On 13 February 1812, Mohawk, under the command of lieutenant de vaisseau Lecrosnier, was escorting the fluyt Mérinos from Livorno to Sagone, Corsica, along with , under Lieutenant Baron de Mackau. They were off Cap Corse when they encountered . Apollo gave chase and overhauled Mérinos, which struck after firing a token broadside. Becalmed, Mohawk launched her boats and attempted to have them tow her closer to the battle, but after seeing the surrender of Mérinos, abandoned the attempt and escaped. Apollo gave chase and exchanged fire with Mohawk for two hours before giving up and sailing back to her prize. Mohawk then arrived at Saint-Florent.

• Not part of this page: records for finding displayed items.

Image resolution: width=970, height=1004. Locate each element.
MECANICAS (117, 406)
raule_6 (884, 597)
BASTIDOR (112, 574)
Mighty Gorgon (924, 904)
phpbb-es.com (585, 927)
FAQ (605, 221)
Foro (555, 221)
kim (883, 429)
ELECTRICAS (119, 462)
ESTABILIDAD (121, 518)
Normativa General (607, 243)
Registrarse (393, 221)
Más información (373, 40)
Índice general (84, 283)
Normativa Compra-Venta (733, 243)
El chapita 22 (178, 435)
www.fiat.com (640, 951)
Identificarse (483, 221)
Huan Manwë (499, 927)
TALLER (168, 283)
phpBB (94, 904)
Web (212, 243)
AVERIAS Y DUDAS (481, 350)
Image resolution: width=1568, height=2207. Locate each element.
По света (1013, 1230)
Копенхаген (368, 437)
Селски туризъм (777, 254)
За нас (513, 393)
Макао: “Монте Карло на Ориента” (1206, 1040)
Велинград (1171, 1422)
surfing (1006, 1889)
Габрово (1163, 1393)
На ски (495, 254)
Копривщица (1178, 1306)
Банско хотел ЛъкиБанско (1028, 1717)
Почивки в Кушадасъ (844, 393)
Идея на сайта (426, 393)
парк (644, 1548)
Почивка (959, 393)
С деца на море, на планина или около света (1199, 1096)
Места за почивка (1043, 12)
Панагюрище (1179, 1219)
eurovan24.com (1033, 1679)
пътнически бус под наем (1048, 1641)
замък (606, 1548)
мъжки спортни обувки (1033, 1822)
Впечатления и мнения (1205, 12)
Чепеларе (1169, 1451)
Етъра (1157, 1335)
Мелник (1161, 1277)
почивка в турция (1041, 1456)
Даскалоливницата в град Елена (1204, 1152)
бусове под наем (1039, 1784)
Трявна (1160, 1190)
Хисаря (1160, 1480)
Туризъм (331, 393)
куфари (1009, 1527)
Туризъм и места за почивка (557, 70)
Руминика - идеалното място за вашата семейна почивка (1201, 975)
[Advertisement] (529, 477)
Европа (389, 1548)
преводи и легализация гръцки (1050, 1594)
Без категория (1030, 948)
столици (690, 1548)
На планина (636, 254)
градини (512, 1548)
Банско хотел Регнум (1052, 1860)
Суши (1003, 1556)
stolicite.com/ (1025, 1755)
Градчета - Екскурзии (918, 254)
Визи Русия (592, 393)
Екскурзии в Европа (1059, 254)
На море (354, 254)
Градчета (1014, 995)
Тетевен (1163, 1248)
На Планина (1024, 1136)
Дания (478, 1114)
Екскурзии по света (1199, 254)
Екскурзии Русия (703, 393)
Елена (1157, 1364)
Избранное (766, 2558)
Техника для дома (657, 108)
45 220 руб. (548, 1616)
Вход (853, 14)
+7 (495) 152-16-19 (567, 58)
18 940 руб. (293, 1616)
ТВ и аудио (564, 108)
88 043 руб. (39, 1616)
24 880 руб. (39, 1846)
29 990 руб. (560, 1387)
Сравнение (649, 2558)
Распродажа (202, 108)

Captain Bridges Taylor, of Apollo described Mérinos as a relatively new frigate-built storeship of 850 tons, pierced for 36 guns but carrying only twenty 8-pounders. She had a crew of 126 men under the command of captaine de frégate Honoré Coardonan, holder of the Légion d'Honneur. She was on her way to Sagone for timber. The French lost six killed and 20 wounded; the British, despite also coming under fire from the shore, suffered no casualties. Captain Gourdouan was court-martialled and acquitted of the loss of his ship.

Taylor further reported that although Mérinos had signaled to her escort, Mohawk had sailed away. Taylor reported that Mohawk was a British ship that had been captured in 1799, and that she had a crew of about 130 men, plus some conscripts.

==Fate==
Mowhawk was decommissioned at Toulon and ordered sold on 16 June 1814.